The factory overclock and "Low Leakage" GPU are the two main things that separate the GTX 660 Ti Ultar Charged from the reference pack. The memory isn’t overclocked, but TGT informed us they are working on a new BIOS that will take care of that as well. We think this decision is a great one, since our testing proved the GTX 660 Ti cards benefit from memory overclocking.

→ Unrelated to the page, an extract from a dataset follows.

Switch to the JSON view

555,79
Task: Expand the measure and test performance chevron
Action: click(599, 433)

The GTX 660 Ti Ultra Charged is cooled by reference cooling that although serves its primary function, i.e. cooling, does not stay quiet in all scenarios. The card is quiet when idle but you’ll hear it well once it starts working hard. The cards won’t run too loud in SLI, but if you’re looking for silence, then this probably isn’t what you’re after. You may want to know though that TGT is working on a nonreference cooling solution for the GTX 660 Ti as well, which traditionally brings superior cooling and less noise.

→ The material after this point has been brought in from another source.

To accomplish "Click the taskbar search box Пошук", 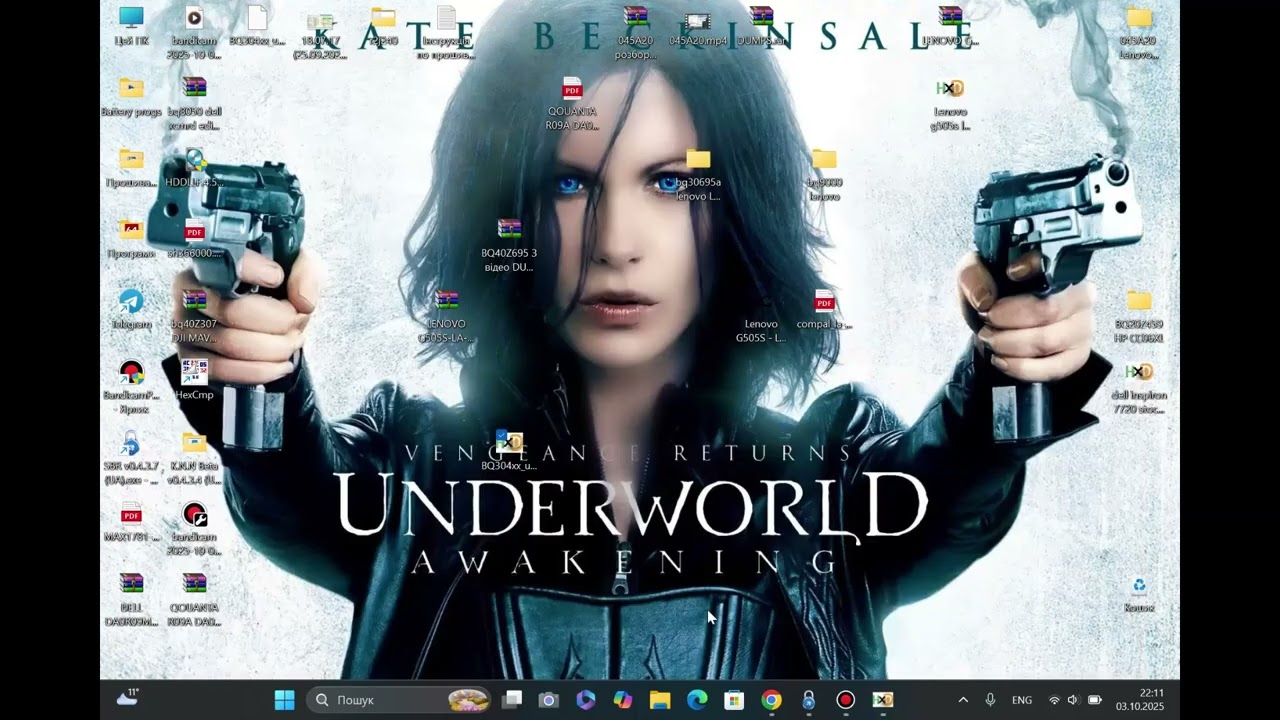I will click(x=399, y=700).
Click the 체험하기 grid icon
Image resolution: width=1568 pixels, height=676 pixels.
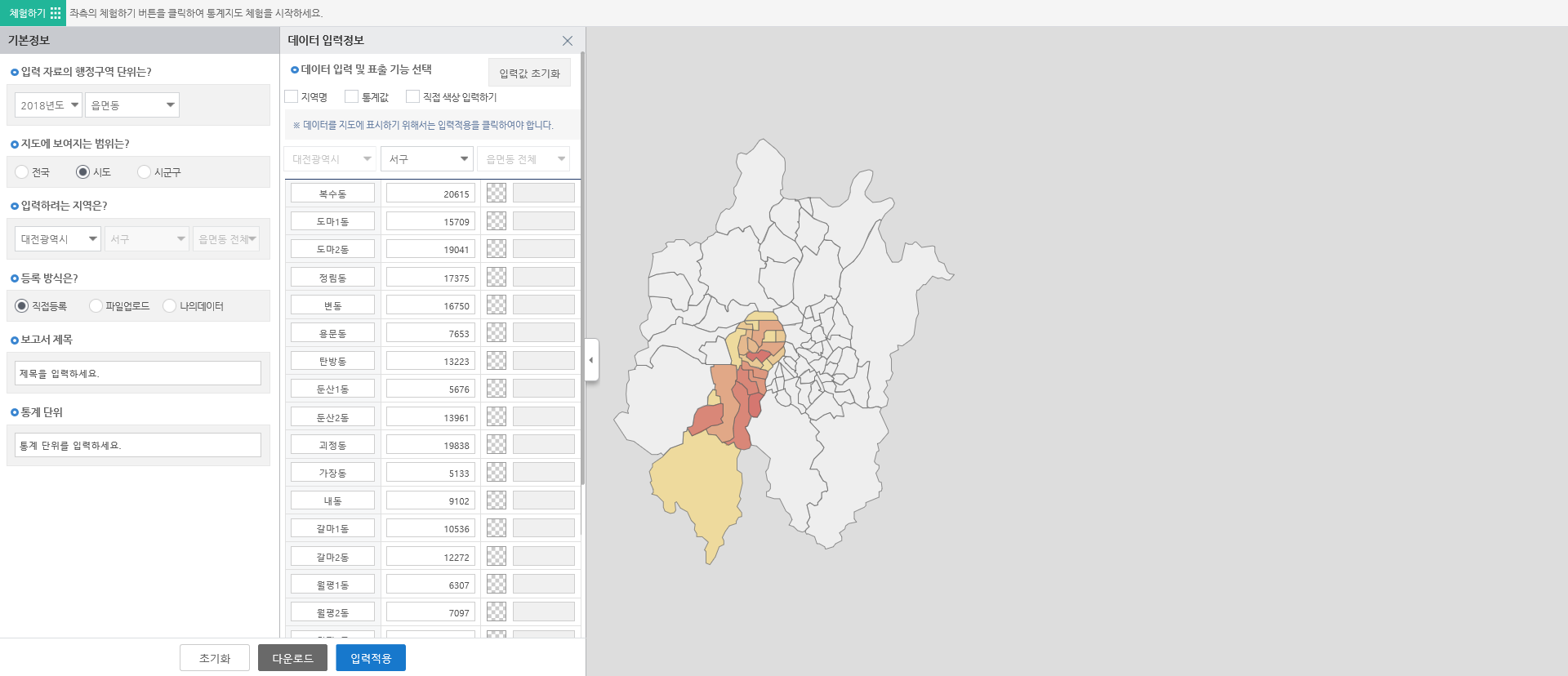point(55,13)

A single GTX 660 Ti Ultra Charged will provide smooth sailing at 1920x1080, whereas two can provide some sweet pixel munching performance in multi-display setups as well. Additional overclocking helped us achieve the GTX 670’s scores. Although the cards use the same GPU, Nvidia uses lower memory interface and less ROPs for the GTX 660 Ti.
Nvidia GTX 660 Ti is based on Kepler GK104 and, although a bit pricey, packs a really nice punch. The most affordable GTX 660 Ti currently goes for about €270, while the Ultra Charged with its 118MHz GPU overclock is priced €15-20 higher. For the price of a reference GTX 660 Ti, users can also go for the HD 7950, which offers similar performance.
The GTX 660 Ti Ultra Charged boasts Low Leakage chips that should provide constantly high Boost clocks, although we didn’t see anything radically different from we have seen on other GTX 660 Ti cards. Performance and overclocking were good. If you’re gunning for the GTX 670 but find it too pricey, then make no mistake - the GTX 660 Ti Ultra Charged will get you there, and then some.